Inotodiol Ameliorates Oxidative Stress and Apoptosis by Regulating PI3K/Akt/GSK-3β Signaling Pathways in Diabetic Nephropathy

Diabetic nephropathy (DN), a kind of microvascular complication, is a primary cause of end-stage kidney disease worldwide. However, therapeutic drugs for DN treatment are still in lack. Inotodiol (INO), a kind of lanostane triterpenoid isolated from INO that has various biological activities. In this study, we employed db/db mice as the spontaneous DN model in vivo, and high glucose treated MPC5 cells in vitro to elucidate the protective effects and underlying mechanisms of INO in DN. Ratio of right kidney weight/body weight was calculated, and levels of FBG, urine albumin/creatinine (UACR), BUN and Scr were measured. The SOD, CAT, GSH-Px and MDA levels in kidney were detected by using commercial kits. The histopathological changes of renal tissues were assessed by HE, PAS and Masson staining. The intracellular ROS was detected by using fluorescence probe DCHF-DA. Cytotoxicity assay was performed using CCK-8 assay kit. The rate of apoptosis was detected by flow cytometry. The expressions of Bax, Bcl-2, Cytc, Cleaved caspase-3, GSK-3β, pSer-GSK-3β, Akt, p-Akt, Synaptopodin, WT-1, Nrf2, NQO1, Keap1, heme HO-1 were measured by western blot.

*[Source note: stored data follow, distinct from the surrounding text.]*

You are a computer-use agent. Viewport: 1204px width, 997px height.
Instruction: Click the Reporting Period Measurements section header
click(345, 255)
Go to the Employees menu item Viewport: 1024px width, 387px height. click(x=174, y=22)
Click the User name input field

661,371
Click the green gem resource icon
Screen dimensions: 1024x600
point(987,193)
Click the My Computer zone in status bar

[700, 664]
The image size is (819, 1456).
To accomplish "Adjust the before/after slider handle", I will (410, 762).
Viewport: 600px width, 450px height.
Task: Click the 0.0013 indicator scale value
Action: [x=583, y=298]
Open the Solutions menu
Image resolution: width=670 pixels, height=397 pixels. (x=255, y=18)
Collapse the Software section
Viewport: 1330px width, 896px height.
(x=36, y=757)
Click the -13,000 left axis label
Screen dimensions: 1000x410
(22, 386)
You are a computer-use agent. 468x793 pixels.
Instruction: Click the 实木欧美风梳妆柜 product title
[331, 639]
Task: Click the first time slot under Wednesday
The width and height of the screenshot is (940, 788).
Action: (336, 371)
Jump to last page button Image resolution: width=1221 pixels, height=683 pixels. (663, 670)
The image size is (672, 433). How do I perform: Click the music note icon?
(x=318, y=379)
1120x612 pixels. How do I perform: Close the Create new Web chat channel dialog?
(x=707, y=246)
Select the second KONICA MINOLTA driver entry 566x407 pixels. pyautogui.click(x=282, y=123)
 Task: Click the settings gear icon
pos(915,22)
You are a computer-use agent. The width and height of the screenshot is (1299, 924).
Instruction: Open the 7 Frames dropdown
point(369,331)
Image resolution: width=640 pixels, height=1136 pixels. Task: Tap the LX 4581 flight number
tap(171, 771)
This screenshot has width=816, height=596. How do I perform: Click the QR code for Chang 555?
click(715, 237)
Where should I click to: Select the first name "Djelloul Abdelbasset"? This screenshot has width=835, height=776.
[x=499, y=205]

The expressions of Bax, CytC, WT-1, Synaptopodin, Bcl-2, GSK-3β and pSer9-GSK-3β in renal tissues were measured by immunohistochemistry. Our results showed that INO treatment reduced the FBG, BUN, Scr and UACR levels in db/db mice. Moreover, INO increased the expressions of Synaptopodin and WT-1 proteins. Besides, INO treatment also mitigated kidney histopathological changes, reduces kidney oxidative stress as reflected by reduced levels of Keap-1, NOX4 and MDA, but increased levels of kidney antioxidants SOD, CAT, GSH-Px, Nrf2, NQO1 and HO-1. Additionally, kidney apoptosis decreased as reflected by decreased protein levels of Cytc, Bax and Cleaved caspase-3 while its anti-apoptosis Bcl-2 protein levels increased. Mechanistically, INO inhibited GSK-3β activity by activating the PI3K/Akt signaling pathway, increased the level of anti-apoptosis, decreased level of oxidative stress and reduced podocyte injury in vivo and in vitro. Collectively, these results indicated that INO protected against DN through ameliorating oxidative stress and apoptosis via the PI3K/Akt/GSK-3β pathway.